Thursday, April 23, 2009

Must be exam season

The non-stop parade of students coming through the department complaining about their grades can mean only one thing: it must be time for finals. There is no shortage of people (undergrad and MBAs) who, in anticipation of their exams, think it would probably be a good idea to come whine to their professors about their sub-par performance so far this semester, looking for some kind of assurance that the final won't be that hard, that the class will be graded on a curve, that despite flunking the midterm and missing five classes in a row, they can still get a good grade. Now, normally I couldn't care less, but today they seem to all be funneling into the office across the hall from mine, whose occupant must certainly be nearly deaf, judging by the volume of his voice.

[to the Professor Across the Hall: SHUT UP SHUT UP SHUT UP!
]

Not even my ipod can drown him out... so much for having a productive afternoon.

Tuesday, April 7, 2009

A crushing blow or a lucky near miss?

When, three weeks into your initial literature seach on a possible dissertation topic, in your 6,000th iteration of google-scholaring your keywords, you come accross a ten year old working paper which addresses your exact research question, should you be devastated at the prospect of having to start over, or thankful that you dodged the proverbial bullet.
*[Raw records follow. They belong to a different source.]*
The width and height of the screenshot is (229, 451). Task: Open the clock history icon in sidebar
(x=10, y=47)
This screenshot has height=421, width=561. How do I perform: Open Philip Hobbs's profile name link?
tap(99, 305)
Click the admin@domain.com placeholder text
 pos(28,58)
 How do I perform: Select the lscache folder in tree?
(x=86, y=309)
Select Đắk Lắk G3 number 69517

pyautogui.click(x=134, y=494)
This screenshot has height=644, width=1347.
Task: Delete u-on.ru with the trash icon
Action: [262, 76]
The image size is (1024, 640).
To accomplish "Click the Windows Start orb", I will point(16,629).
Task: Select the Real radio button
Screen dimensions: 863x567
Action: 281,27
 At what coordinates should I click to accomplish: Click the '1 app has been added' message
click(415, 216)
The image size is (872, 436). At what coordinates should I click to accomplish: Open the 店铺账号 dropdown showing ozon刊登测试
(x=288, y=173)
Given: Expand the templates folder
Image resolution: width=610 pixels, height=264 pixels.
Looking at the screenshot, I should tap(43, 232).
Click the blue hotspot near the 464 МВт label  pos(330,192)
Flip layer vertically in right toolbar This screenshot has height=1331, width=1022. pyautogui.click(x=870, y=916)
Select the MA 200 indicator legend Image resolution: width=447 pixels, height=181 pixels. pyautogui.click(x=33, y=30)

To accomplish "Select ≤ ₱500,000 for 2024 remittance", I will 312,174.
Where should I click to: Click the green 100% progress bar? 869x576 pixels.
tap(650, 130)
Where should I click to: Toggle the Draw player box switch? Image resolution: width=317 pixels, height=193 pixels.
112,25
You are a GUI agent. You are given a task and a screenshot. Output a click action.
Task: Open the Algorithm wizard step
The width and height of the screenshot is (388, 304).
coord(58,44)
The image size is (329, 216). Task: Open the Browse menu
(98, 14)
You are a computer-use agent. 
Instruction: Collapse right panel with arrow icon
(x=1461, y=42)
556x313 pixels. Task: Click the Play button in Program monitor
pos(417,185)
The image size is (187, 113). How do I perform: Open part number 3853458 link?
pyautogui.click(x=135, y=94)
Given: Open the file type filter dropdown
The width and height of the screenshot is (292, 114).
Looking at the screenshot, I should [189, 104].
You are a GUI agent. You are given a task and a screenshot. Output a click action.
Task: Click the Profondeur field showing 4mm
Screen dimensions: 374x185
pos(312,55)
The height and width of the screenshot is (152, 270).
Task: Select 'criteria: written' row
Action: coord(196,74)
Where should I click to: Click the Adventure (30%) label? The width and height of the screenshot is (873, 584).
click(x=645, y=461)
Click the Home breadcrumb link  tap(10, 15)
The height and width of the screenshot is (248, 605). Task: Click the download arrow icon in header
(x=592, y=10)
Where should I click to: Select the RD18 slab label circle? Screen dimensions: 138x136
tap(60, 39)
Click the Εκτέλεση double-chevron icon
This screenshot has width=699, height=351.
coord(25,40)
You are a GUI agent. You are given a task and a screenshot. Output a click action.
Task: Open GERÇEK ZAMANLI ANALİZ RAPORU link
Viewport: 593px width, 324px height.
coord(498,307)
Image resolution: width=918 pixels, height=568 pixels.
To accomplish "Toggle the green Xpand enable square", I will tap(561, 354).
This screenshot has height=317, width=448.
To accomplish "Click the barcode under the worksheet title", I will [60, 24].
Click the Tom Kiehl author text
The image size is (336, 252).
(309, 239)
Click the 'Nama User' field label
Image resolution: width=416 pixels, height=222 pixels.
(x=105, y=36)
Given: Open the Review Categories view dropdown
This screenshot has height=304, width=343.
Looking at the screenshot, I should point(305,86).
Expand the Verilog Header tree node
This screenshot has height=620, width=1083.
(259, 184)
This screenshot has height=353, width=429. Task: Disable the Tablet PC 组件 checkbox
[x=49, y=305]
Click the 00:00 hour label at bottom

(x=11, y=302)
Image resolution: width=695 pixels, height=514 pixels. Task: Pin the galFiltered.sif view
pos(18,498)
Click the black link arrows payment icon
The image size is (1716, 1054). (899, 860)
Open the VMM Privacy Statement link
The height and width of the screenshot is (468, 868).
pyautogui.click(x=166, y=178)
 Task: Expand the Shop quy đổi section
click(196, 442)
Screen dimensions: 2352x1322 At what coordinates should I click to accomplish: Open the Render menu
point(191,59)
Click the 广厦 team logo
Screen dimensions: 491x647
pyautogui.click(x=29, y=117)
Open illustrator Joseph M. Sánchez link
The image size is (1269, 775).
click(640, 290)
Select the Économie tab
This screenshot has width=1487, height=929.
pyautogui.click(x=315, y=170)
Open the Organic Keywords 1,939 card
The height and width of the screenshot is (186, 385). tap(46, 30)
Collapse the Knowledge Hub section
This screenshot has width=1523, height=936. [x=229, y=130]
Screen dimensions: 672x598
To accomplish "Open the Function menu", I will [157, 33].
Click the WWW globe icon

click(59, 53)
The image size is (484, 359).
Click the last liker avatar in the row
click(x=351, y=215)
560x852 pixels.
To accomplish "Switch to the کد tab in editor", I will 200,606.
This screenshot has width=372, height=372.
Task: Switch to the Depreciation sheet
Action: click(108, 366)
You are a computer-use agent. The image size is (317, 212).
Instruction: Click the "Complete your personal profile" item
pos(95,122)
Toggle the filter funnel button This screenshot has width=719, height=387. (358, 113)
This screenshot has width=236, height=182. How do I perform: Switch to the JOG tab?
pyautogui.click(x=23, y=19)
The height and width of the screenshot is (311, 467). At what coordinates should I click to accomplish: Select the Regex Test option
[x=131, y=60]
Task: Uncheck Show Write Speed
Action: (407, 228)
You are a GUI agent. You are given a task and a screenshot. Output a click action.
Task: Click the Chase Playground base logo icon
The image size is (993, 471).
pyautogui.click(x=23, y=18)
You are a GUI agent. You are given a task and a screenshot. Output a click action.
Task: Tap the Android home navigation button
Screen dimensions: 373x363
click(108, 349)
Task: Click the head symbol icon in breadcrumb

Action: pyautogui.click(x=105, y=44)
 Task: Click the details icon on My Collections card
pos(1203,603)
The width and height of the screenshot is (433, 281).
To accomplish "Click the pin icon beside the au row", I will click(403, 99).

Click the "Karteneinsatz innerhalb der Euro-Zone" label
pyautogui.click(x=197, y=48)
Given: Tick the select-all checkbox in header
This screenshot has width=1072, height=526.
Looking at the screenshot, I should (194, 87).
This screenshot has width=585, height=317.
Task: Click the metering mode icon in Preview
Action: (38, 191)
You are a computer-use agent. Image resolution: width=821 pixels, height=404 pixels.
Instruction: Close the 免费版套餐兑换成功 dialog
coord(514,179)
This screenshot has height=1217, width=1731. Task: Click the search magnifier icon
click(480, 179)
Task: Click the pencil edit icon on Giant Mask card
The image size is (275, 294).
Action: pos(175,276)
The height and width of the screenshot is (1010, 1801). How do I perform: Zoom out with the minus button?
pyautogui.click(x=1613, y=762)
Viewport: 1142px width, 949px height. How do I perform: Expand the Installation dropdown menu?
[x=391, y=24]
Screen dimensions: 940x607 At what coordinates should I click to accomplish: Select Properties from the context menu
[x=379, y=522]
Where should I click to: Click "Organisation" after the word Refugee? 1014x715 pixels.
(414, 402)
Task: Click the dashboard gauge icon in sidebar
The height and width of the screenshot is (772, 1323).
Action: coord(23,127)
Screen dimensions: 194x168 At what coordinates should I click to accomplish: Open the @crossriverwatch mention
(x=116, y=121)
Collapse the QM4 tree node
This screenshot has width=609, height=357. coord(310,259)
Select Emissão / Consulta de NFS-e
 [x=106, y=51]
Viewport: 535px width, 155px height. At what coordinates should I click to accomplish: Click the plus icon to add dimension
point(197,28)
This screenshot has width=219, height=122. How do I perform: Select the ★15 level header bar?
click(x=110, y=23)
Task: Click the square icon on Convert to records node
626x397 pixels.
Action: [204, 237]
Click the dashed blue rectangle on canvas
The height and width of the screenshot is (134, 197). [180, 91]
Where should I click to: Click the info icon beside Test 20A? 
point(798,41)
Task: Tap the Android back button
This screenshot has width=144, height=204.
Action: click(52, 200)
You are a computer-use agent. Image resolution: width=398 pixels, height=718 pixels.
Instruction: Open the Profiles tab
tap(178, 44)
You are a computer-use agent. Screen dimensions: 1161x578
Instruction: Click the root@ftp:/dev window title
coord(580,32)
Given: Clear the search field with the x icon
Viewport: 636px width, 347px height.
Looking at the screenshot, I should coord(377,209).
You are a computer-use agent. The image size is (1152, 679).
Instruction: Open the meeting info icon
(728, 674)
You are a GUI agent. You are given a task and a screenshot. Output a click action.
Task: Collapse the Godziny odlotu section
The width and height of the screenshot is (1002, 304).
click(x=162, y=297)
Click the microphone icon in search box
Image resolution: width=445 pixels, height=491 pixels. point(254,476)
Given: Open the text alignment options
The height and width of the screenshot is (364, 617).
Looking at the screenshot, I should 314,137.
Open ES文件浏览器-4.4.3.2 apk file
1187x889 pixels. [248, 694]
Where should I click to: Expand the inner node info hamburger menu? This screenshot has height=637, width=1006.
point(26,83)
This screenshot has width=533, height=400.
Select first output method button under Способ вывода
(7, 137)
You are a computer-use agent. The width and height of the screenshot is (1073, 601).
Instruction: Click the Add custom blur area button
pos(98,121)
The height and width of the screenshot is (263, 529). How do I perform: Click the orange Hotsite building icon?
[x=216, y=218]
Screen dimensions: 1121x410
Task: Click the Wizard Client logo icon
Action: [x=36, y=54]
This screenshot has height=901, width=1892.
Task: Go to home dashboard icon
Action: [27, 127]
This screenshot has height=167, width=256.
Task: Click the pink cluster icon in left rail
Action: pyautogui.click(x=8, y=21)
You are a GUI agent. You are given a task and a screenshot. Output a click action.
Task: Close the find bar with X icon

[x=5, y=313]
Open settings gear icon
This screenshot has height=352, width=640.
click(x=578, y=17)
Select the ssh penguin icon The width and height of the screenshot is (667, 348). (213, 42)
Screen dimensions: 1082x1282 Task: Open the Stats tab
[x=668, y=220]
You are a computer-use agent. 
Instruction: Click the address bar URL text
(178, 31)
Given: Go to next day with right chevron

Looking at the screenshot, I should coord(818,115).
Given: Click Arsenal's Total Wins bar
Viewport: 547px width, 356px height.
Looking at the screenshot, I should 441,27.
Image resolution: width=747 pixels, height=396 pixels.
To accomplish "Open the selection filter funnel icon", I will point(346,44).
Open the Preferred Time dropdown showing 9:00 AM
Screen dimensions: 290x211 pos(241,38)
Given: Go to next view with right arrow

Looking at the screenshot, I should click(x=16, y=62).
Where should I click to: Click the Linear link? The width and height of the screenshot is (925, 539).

It's unfortunate that your idea has been taken, but if the paper is ten years old and was never published, it clearly wasn't much of an idea in the first place and I guess you're better off just moving on. Or, there's the third reaction: not dissapointment or relief, but rather crushing self-doubt upon realizing that, not only can you not come up with an original question, but the unoriginal questions you do think of are apparently not very interesting anyway.

On a related note, why do these papers never turn up in the first, fifth or even twentieth round of a literature search?